#### RECORDED INFORMATION ####

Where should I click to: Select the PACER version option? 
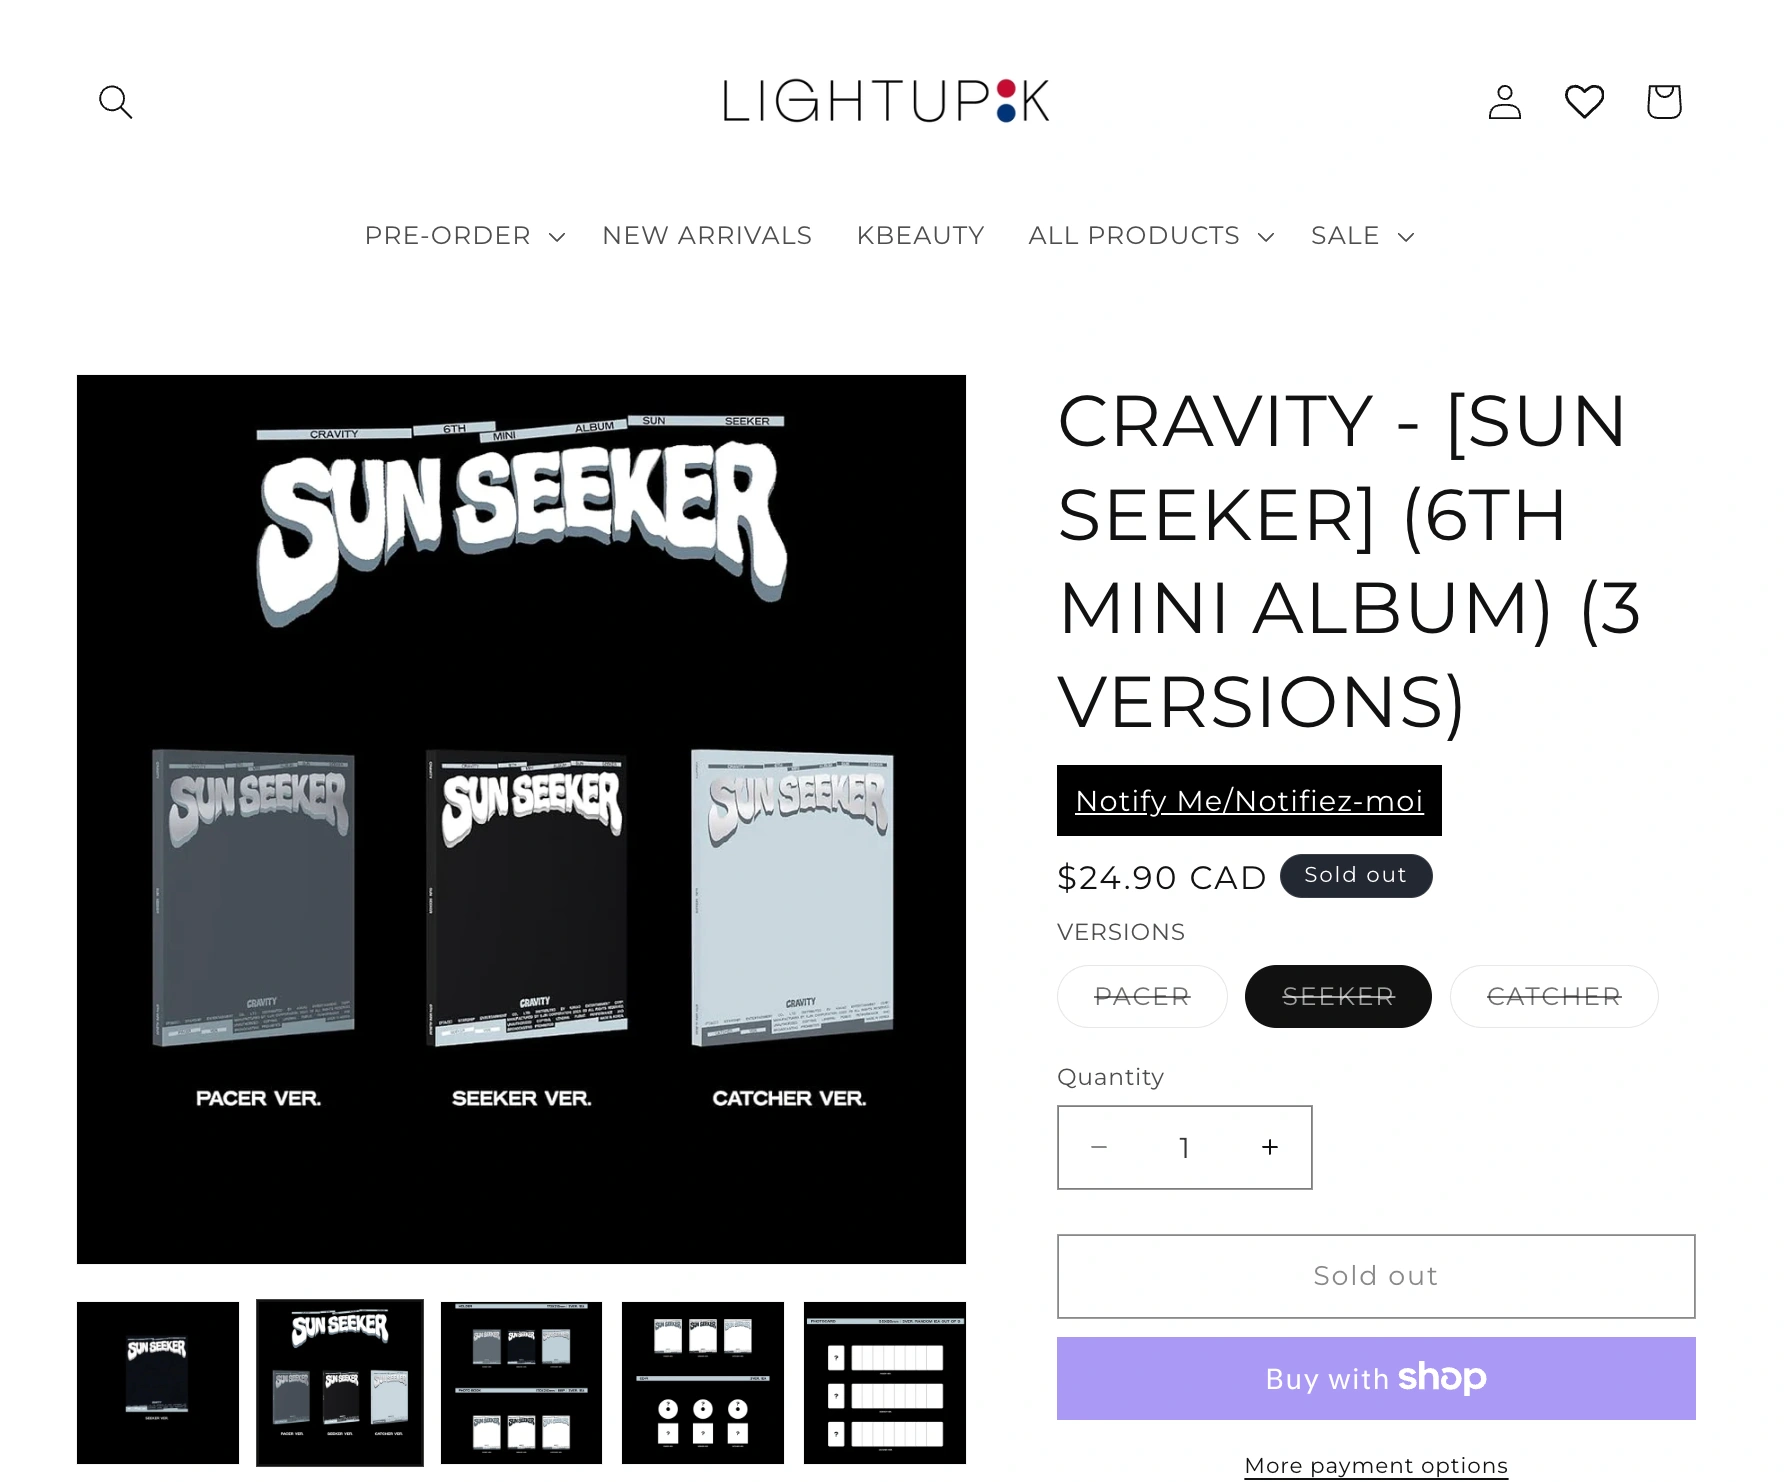(1142, 996)
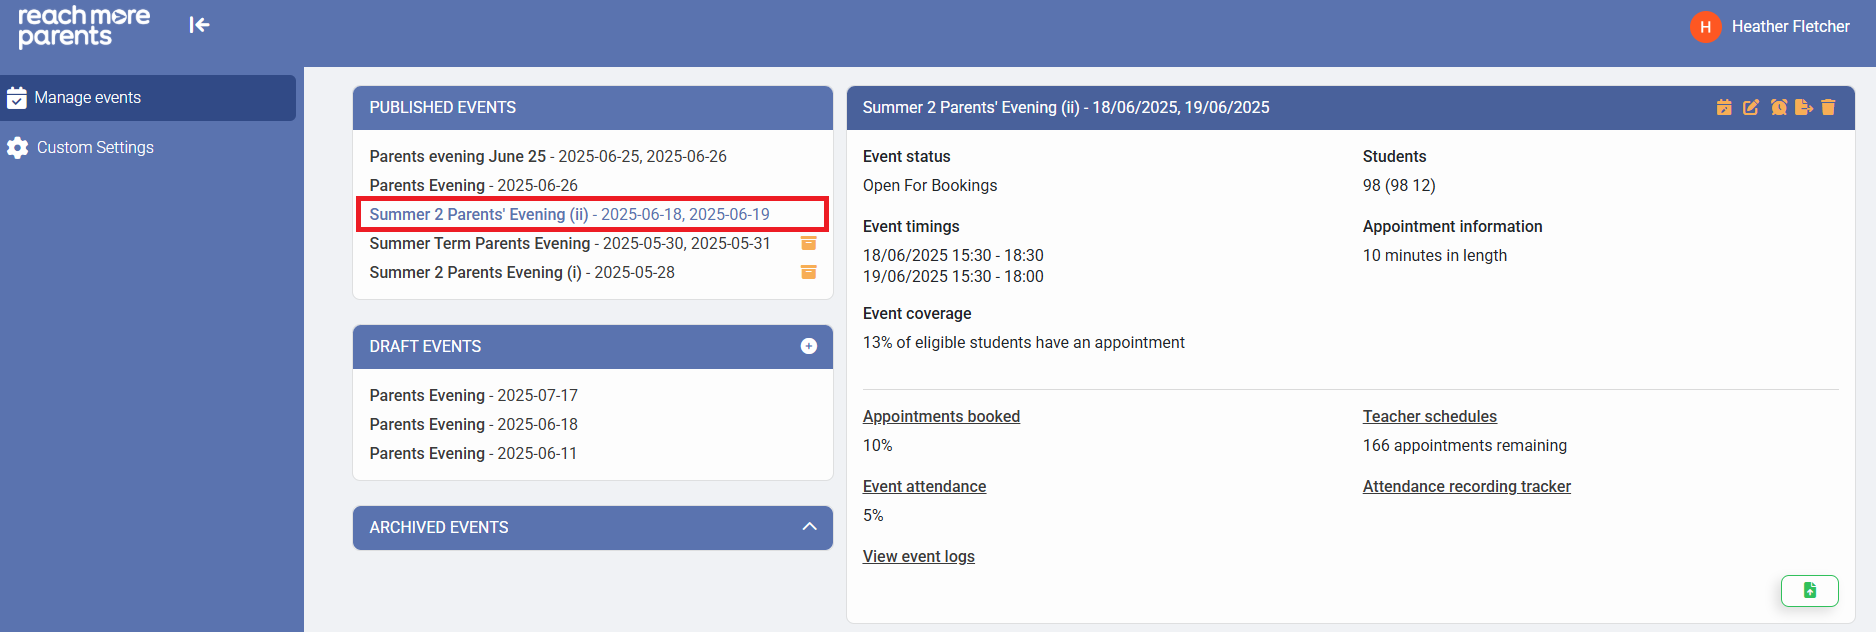This screenshot has width=1876, height=632.
Task: Click the alarm clock reminder icon
Action: click(x=1778, y=107)
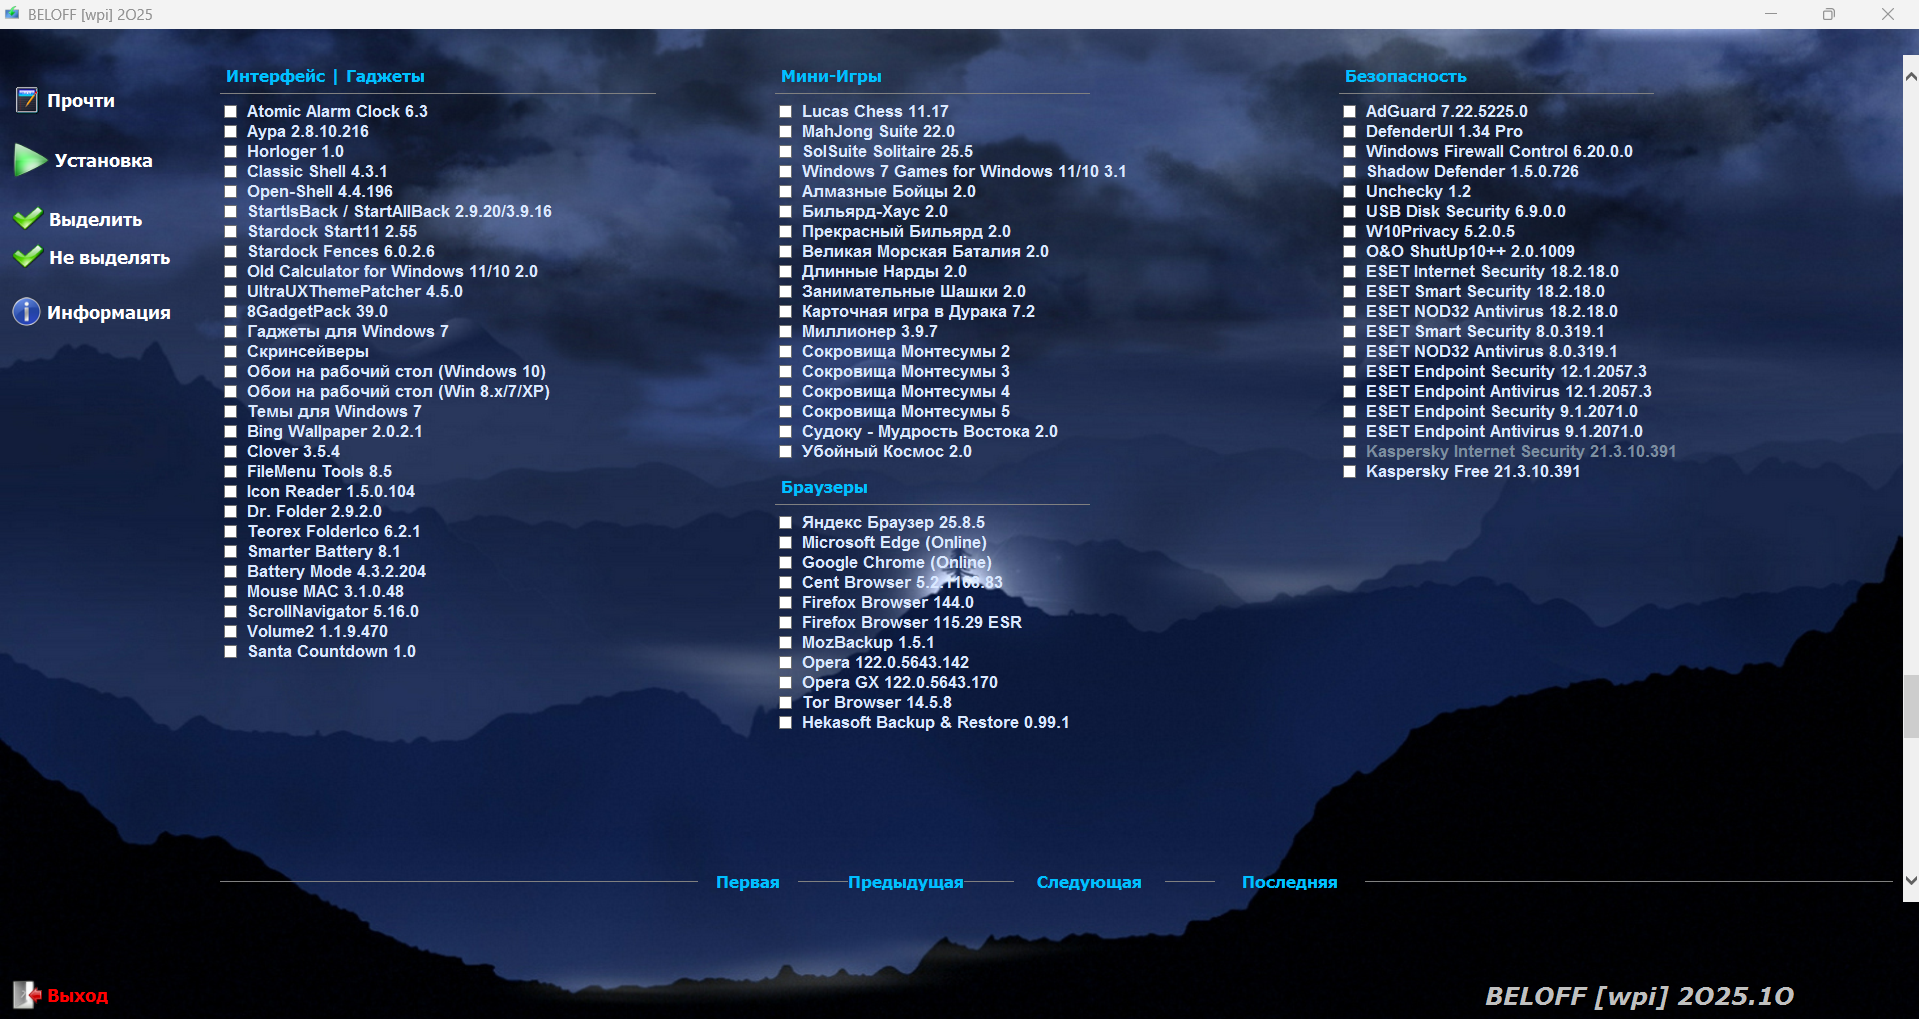Click the green checkmark icon next to Выделить
Image resolution: width=1919 pixels, height=1019 pixels.
coord(28,219)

####

BRIEF =>
Reproduce each entry exactly as given; no pictures, please.

EXERCISE RESULT =>
Where should I click to: Select the PACER version option? 
(1142, 996)
This screenshot has width=1876, height=632.
Task: Click the alarm clock reminder icon
Action: click(x=1778, y=107)
Click the green checkmark icon next to Выделить
Image resolution: width=1919 pixels, height=1019 pixels.
coord(28,219)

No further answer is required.